RBC Capital Markets has upgraded Rio Tinto to 'top pick' from 'outperform', saying the stock is as inexpensive as it's been over the past five years following the recent pullback.

"We believe the market is taking too negative a view on the medium-term iron ore market, and this is obscuring a growing, low cost, high free cash flow story," RBC said, adding that Rio's low-cost operations, strong balance sheet, and potential for increased cash returns should see the market tighten the valuation over the coming months.

The Canadian bank pointed to a sustained recovery in iron ore prices as a possible catalyst for the stock. It argued that if prices rise or remain at current levels, there is a big change for consensus earnings upgrades and a further re-rating alongside a reduction in balance sheet risk. It also argued that Rio's valuation is likely to improve once general sentiment around China improves.
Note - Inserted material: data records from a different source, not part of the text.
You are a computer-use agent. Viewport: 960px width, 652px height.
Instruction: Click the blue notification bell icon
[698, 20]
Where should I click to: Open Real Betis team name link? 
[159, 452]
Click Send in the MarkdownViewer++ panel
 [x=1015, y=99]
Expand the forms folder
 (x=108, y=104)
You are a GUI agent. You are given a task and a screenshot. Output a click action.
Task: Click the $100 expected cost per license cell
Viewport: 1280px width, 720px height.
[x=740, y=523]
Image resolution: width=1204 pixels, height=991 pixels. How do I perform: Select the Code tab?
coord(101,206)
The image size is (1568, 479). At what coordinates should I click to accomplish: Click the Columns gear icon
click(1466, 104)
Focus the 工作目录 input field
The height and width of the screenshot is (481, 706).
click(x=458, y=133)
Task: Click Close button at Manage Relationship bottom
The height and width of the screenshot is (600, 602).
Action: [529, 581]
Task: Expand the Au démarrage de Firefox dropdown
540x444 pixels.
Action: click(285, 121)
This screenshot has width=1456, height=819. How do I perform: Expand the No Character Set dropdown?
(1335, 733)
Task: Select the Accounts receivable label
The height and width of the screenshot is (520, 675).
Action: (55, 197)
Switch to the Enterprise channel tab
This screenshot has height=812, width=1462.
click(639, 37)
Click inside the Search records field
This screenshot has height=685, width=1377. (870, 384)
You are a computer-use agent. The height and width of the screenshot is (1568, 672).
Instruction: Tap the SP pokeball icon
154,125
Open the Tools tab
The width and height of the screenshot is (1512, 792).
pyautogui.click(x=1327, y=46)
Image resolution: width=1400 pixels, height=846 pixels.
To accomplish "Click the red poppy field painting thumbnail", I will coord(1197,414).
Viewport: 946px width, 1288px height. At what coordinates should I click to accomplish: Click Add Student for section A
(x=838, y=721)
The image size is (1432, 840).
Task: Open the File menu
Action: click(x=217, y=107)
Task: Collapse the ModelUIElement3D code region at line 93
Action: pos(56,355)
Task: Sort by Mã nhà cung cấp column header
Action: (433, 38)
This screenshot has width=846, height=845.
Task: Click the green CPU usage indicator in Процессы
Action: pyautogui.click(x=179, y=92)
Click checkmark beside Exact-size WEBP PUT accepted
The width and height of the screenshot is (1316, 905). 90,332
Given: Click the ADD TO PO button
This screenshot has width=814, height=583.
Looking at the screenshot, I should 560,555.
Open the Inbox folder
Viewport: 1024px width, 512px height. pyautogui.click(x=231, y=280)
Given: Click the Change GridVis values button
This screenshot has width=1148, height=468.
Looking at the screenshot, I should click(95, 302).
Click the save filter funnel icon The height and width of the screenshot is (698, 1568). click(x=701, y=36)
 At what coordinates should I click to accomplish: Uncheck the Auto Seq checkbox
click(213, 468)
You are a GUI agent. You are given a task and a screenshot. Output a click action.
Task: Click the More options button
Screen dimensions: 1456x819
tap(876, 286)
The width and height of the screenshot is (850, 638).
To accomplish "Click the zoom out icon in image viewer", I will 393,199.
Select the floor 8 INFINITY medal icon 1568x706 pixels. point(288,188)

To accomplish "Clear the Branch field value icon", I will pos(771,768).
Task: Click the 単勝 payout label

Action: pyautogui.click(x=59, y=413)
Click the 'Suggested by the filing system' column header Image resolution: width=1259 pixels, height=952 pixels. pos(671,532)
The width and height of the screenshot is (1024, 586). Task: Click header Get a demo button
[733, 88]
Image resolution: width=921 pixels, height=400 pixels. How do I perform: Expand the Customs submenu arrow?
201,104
However, if iron ore prices were to fall, this would hit Rio as the concentration in cash flow generation in iron ore leaves the company exposed to falling prices.

In addition, RBC pointed to risks from US/EU steel tariffs on China, which could cause a drop in Chinese steel production. "Chinese steel demand is crucial to Rio Tinto's business model; should tariffs arrive or productive capacity be removed as part of China's rebalancing, this would pressure estimates."

RBC maintained its 4,400p price target on the stock.

At 1000 BST, the shares were up 1.3% to 3,142p.